January 4, 2011

WSJ on EPA’s Tyrannical Anti-Texas Tirade: A ‘Carbon Regulation Putsch’

Filed under: Economy,Environment,Taxes & Government — Tom @ 11:17 am

The Journal lays it out in stark detail (direct link; Google search link on the article title for non-subscriber access):

The EPA’s War on Texas
The agency punishes the state for challenging its anticarbon rules.

The Environmental Protection Agency’s carbon regulation putsch continues, but apparently abusing the clean-air laws of the 1970s to achieve goals Congress rejected isn’t enough. Late last week, the EPA made an unprecedented move to punish Texas for being the one state with the temerity to challenge its methods.

To wit, the EPA violated every tenet of administrative procedure to strip Texas of its authority to issue the air permits that are necessary for large power and industrial projects. This is the first time in the history of the Clean Air Act that the EPA has abrogated state control, and the decision will create gale-force headwinds for growth in a state that is the U.S. energy capital. Anyone who claims that carbon regulation is no big deal and that the EPA is merely following the law will need to defend this takeover.

Since December 2009, the EPA has issued four major greenhouse gas rule-makings, and 13 states have tried to resist the rush. The Clean Air Act stipulates that pollution control is “the primary responsibility of states and local government,” and while the national office sets overall priorities, states have considerable leeway in their “implementation plans.” When EPA’s instructions change, states typically have three years to revise these plans before sending them to Washington for approval.

This summer, the 13 states requested the full three years for the costly and time-consuming revision process, until the EPA threatened economic retaliation with a de facto construction moratorium. If these states didn’t immediately submit new implementation plans to specification, the agency warned, starting in 2011 projects “will be unable to receive a federally approved permit authorizing construction or modification.” All states but Texas stood down, even as Texas continued to file lawsuits challenging the carbon power grab.
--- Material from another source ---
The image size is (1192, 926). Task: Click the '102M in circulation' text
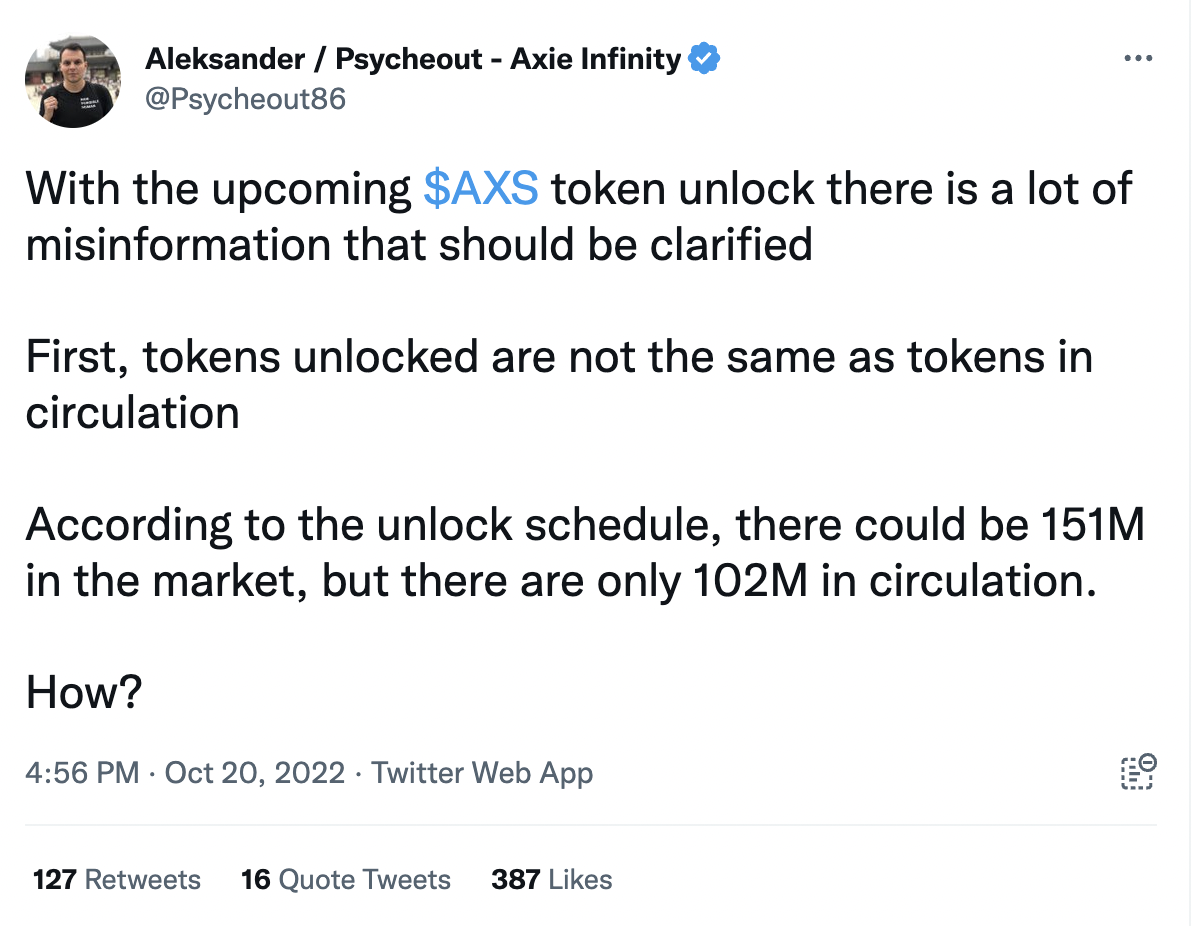click(x=895, y=581)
Two weeks ago, EPA air regulation chief Gina McCarthy sent the Texas environmental department a letter asserting that the agency had “no choice” but to seize control of permitting. She noted “statements in the media” by Texas officials and their “legal challenges to EPA’s greenhouse gas rules,” but she cited no legal basis.

And no wonder. The best the EPA could offer up as a legal excuse for voiding Texas’s permitting authority last Thursday was that EPA had erred in originally approving the state’s implementation plan—in 1992, or three Presidents ago.

… The takeover was sufficiently egregious that the D.C. circuit court of appeals issued an emergency stay on Thursday suspending the rules pending judicial review. One particular item in need of legal scrutiny is that the permitting takeover is an “interim final rule” that is not open to the normal—and Clean Air Act-mandated—process of public notice and comment. So much for transparency in government.

The EPA claims its takeover is a matter of great urgency, but Texas is being pre-emptively punished for not obeying rules that don’t exist today because the EPA hasn’t finalized them.

The EPA concedes that some 167 current projects will be affected, and many more in the future. Our guess is that all of them will be delayed for years and many will simply die. This is precisely the goal of a politically driven bureaucracy that wants to impose by illegal diktat the anticarbon, anti-fossil fuel agenda that the Obama Administration has been unable to pass by democratic consent.

There is no legal basis for what the EPA is doing. All they have is brute force, intimidation, and an unlimited supply of legal resources. Once again, the administration is engaged in actions that perfectly fit the definition of tyranny (“arbitrary or unrestrained exercise of power; despotic abuse of authority”).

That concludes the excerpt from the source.